芝のGⅠ馬はダートでも強かった!モズアスコット、根岸S制覇!

冬の東京開催の開幕を告げる伝統のダート重賞、第34回根岸Sが2日行われ、C.ルメール騎手騎乗の3番人気馬モズアスコットが最後の直線、素晴らしい伸び脚を見せて先に抜け出していた1番人気のコパノキッキングをゴール手前でかわして優勝。昨年の安田記念馬が、初のダート挑戦にして見事に新たな道を切り開いた。

ゲートが開くとドリームキラリが大外から飛び出していき、1番人気に推されたコパノキッキングがその後ろでレースを進める。一方ダート初挑戦の芝GⅠ優勝経験馬、モズアスコットは出遅れて後ろからの競馬となったが、すぐにハミをとり中団にとりつく。前半800mの通過タイムが47秒3と時計的には平均ペースで流れていたが、逃げ馬は2番手のコパノキッキング、コパノキッキングは3番手のヨシオに終始突かれるような形になっていたせいか、走る側としてはペースが速く感じていたかもしれない。現に2番手のコパノキッキングは直線に入る頃には前を交わして先頭に立っており、あとは押し切るのみという状況になっていたのだが、今振り返れば、ペースに惑わされて先頭に立ったのがやや早かったのかもしれない。結果最後まで粘り切る事が出来ずに2着に惜敗した。

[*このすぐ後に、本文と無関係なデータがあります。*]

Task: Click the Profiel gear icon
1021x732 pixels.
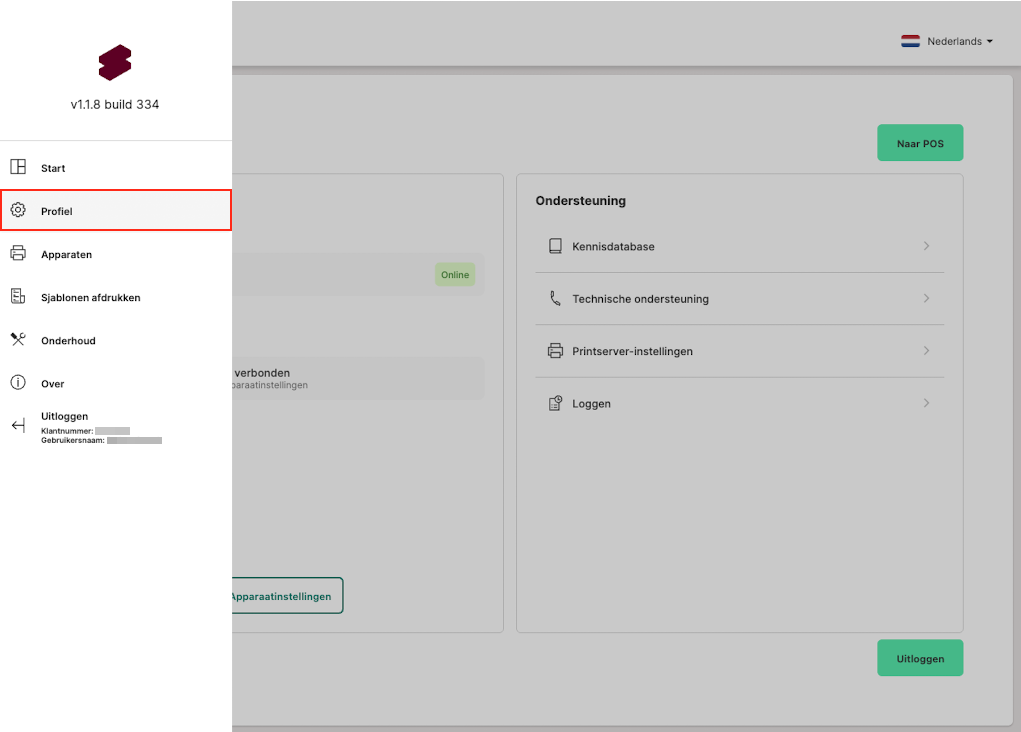Action: [x=18, y=211]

一方前のペースを見ながら自分のレースをやり切れたのがモズアスコット。スタートの後手をすぐにカバーすると、そのまま中団でレースを進めた彼は、初めて経験するキックバックの洗礼も何のその、4角を回りながら外に持ち出すと、上り34秒7という素晴らしい脚を見せて前を猛追。そして遂に残り100m付近で逃げるコパノキッキングを捕らえると最後は1馬身半の差をつけて見事先頭でゴール板を駆け抜けた。

勝ったモズアスコットは父フランケル、母インディアという血統。過去GⅠの複勝圏に入った馬が本レースを勝ったのは2014年のゴールスキー以来7年ぶりの事なのだが、芝のGⅠを勝った馬がこのレースを制した馬は前例がなく、レース創設以来の快挙となった。